Stated goal
Please write out, word for word, the lines of the records starting at the line that contains "The height and width of the screenshot is (201, 400)." and ending at the line that contains "point(1014,120)", both included. Leave the pictures out of your answer.

Entries supplied
⁂
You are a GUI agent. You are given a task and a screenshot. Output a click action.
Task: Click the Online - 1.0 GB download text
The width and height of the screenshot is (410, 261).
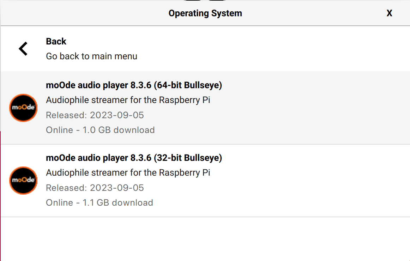(101, 130)
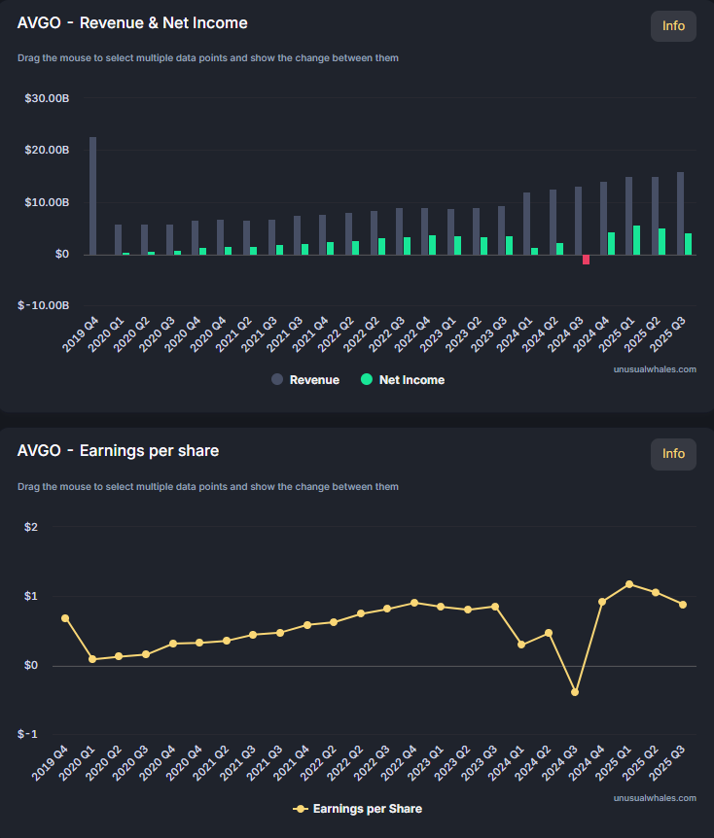Toggle the Earnings per Share legend entry
The image size is (714, 838).
tap(367, 809)
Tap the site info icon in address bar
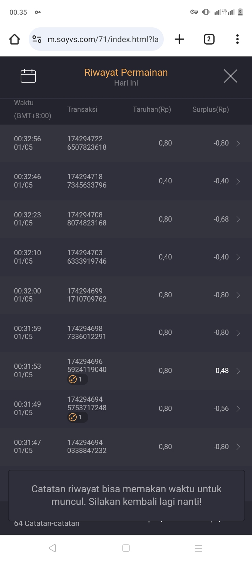Viewport: 252px width, 561px height. (37, 39)
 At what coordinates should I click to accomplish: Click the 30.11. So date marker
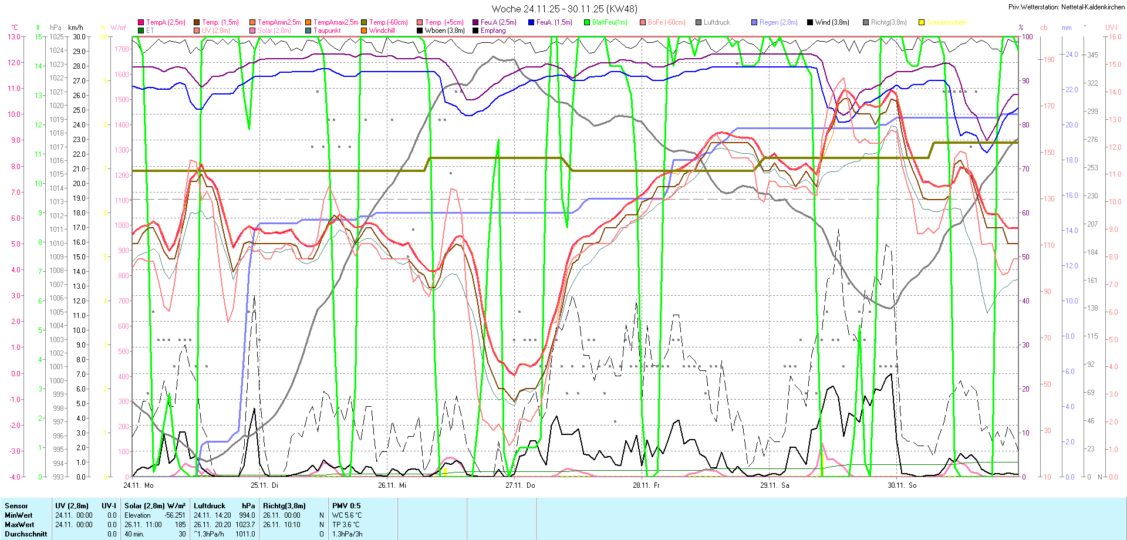902,485
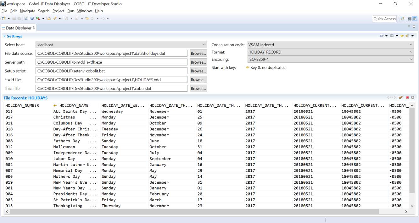Click the yellow key icon in Settings toolbar
The height and width of the screenshot is (223, 419).
402,36
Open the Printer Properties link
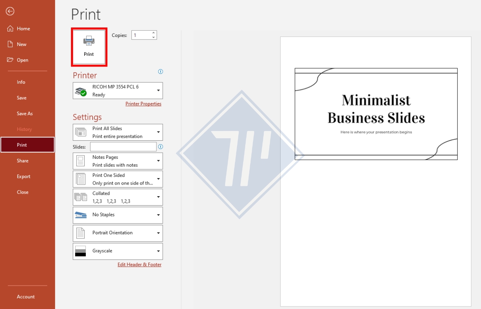Image resolution: width=481 pixels, height=309 pixels. tap(143, 104)
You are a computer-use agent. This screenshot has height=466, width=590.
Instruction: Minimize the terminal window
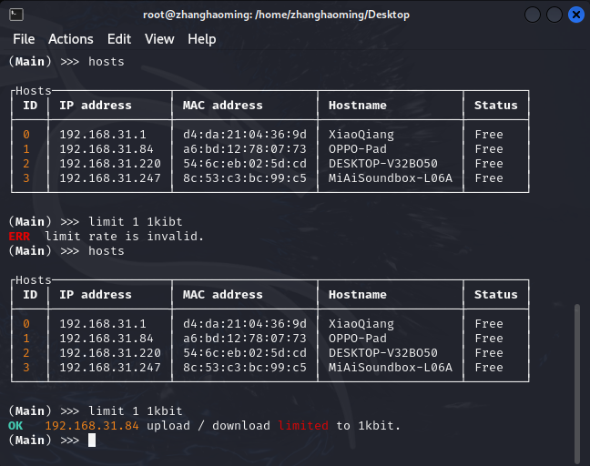(x=533, y=15)
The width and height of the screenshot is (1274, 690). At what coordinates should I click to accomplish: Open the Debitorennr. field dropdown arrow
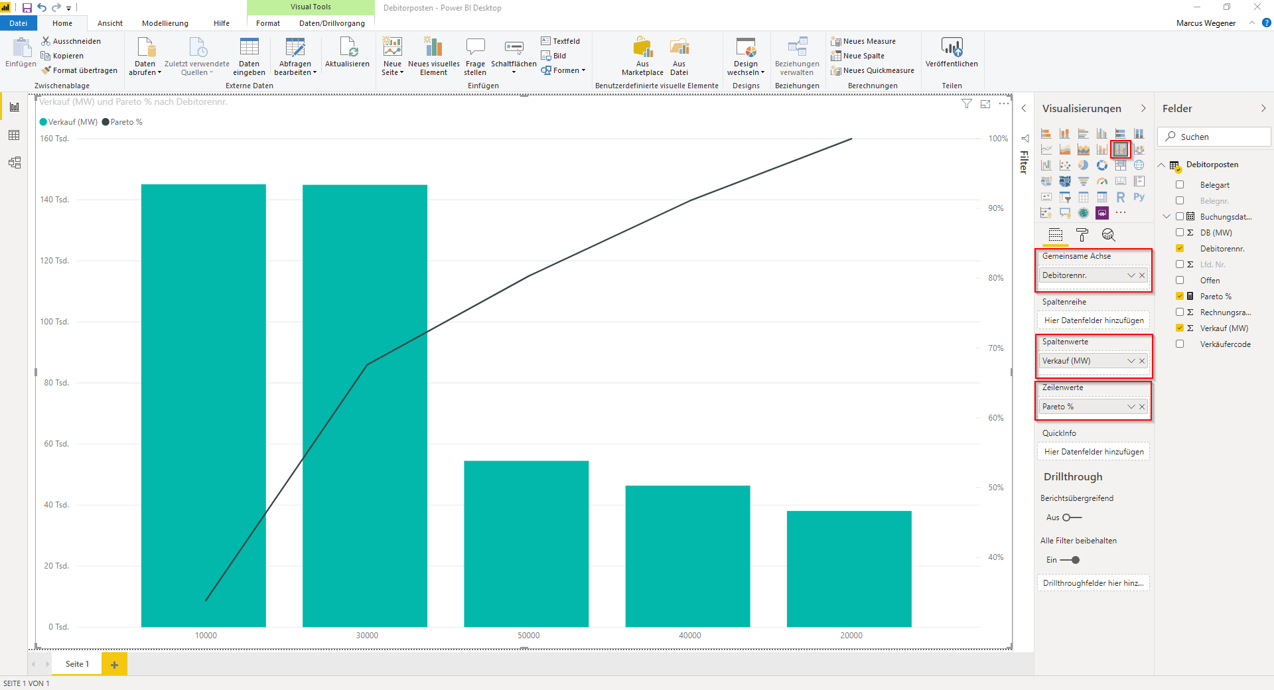point(1131,275)
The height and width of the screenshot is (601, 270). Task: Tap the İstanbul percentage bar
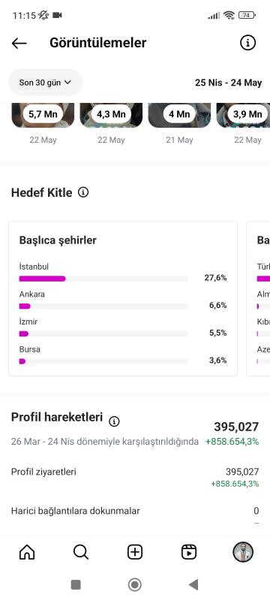click(104, 279)
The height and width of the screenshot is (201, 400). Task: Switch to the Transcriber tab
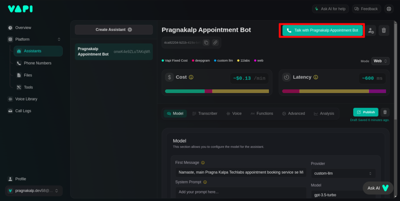tap(205, 114)
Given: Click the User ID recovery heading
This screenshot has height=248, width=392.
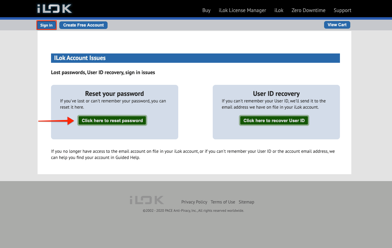Looking at the screenshot, I should click(276, 94).
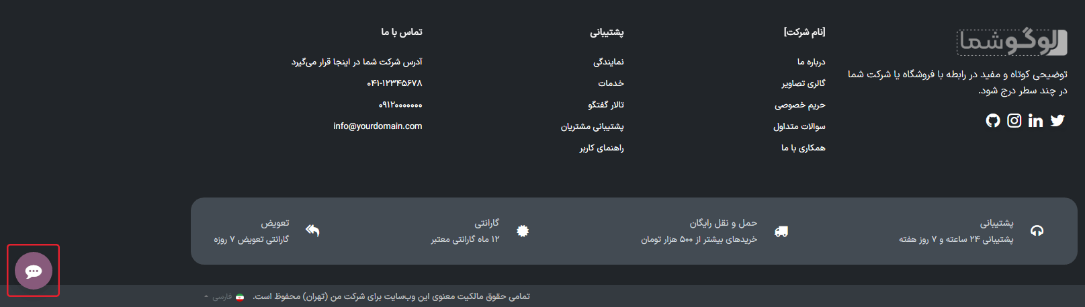Open the Instagram social link
The image size is (1085, 307).
point(1014,120)
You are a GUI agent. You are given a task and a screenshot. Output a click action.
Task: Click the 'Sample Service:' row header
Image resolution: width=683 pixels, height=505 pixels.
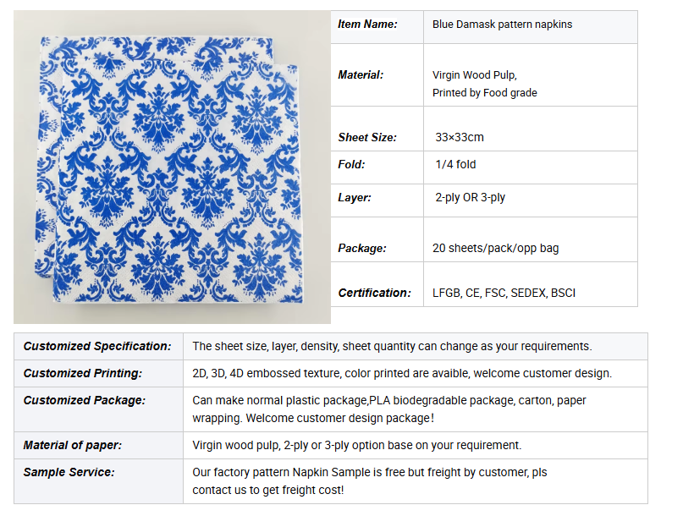click(98, 481)
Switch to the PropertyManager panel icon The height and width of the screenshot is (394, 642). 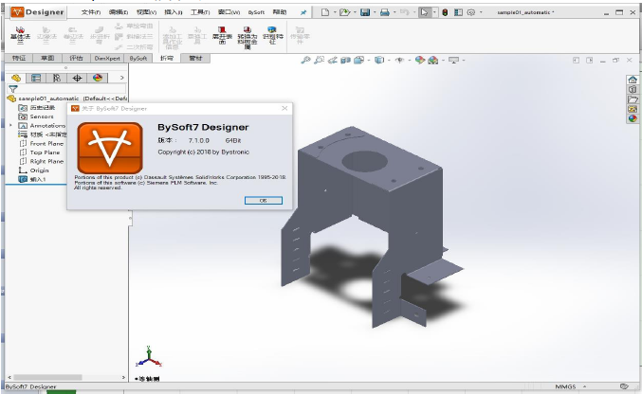(x=38, y=78)
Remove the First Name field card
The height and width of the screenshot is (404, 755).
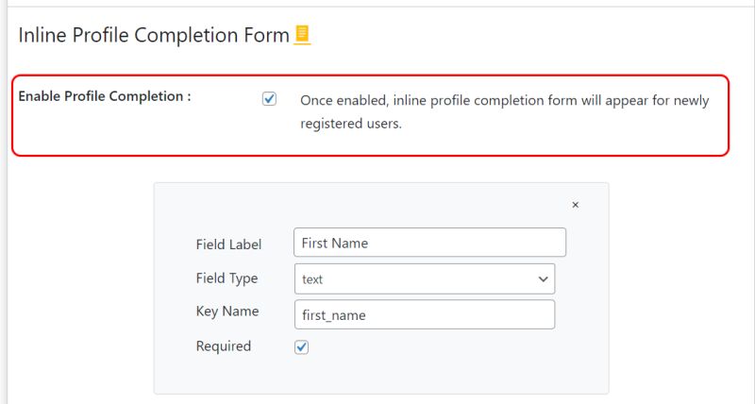[x=576, y=205]
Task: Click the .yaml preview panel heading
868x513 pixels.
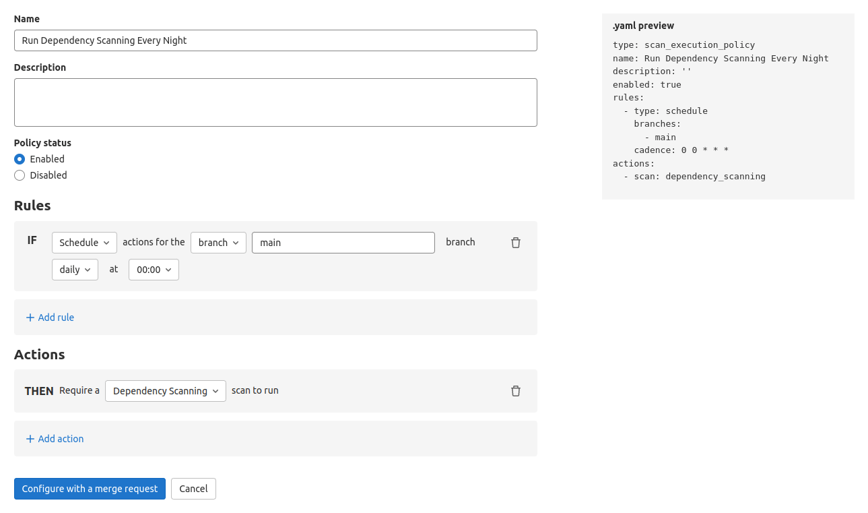Action: [642, 25]
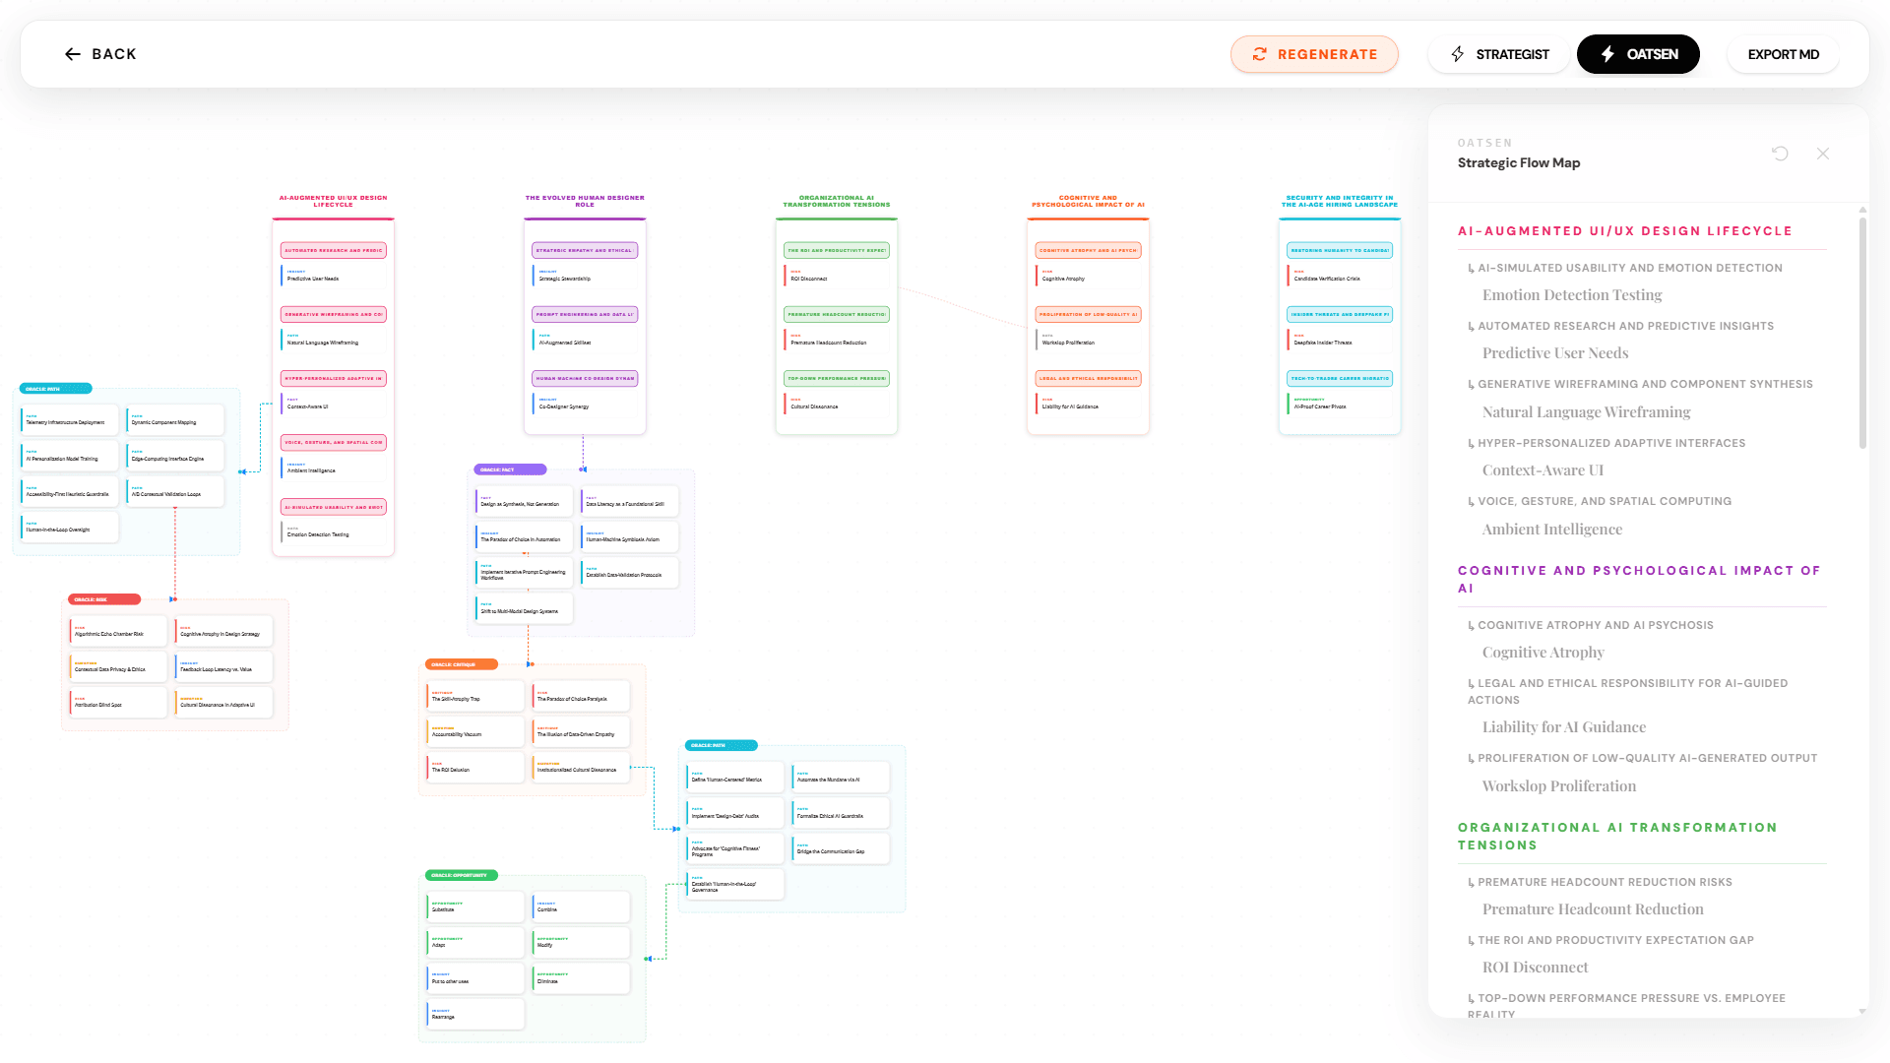This screenshot has width=1890, height=1063.
Task: Click Cognitive Atrophy entry in the flow map list
Action: [x=1542, y=652]
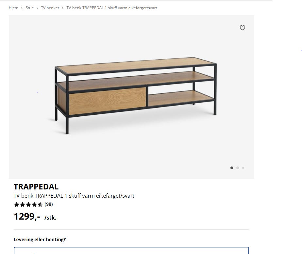Select the third small carousel indicator
The height and width of the screenshot is (254, 302).
(x=243, y=168)
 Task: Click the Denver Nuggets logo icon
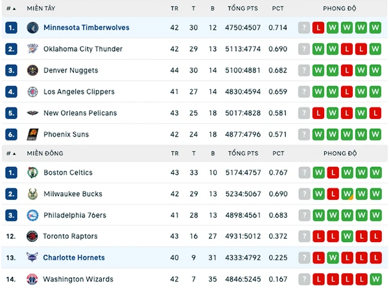[32, 71]
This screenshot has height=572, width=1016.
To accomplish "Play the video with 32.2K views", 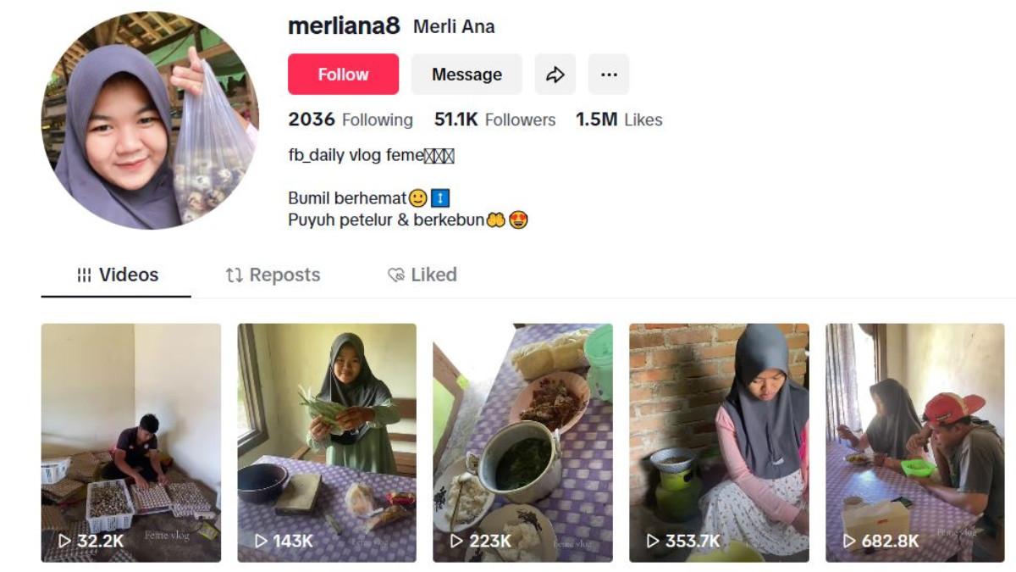I will point(131,442).
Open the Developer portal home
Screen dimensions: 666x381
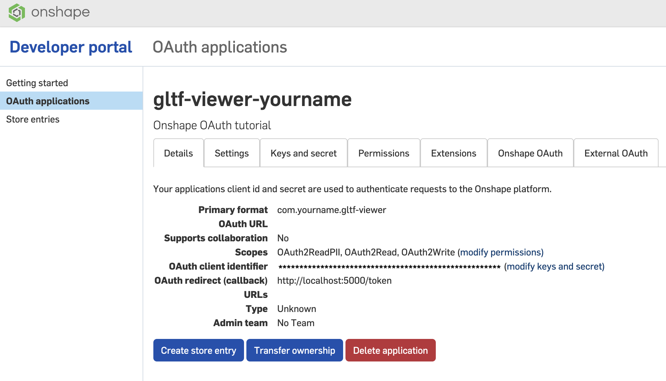pos(70,47)
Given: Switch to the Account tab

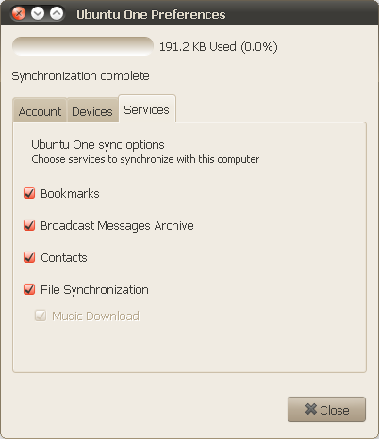Looking at the screenshot, I should pyautogui.click(x=40, y=110).
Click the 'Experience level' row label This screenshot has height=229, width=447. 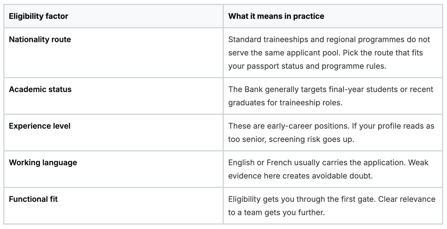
⁂
Written solution
The height and width of the screenshot is (201, 400). Task: Switch to the Transcriber tab
tap(205, 114)
Given: Click the User ID recovery heading
This screenshot has height=248, width=392.
Looking at the screenshot, I should click(276, 94).
Open the Instagram social link
The image size is (1085, 307).
point(1014,120)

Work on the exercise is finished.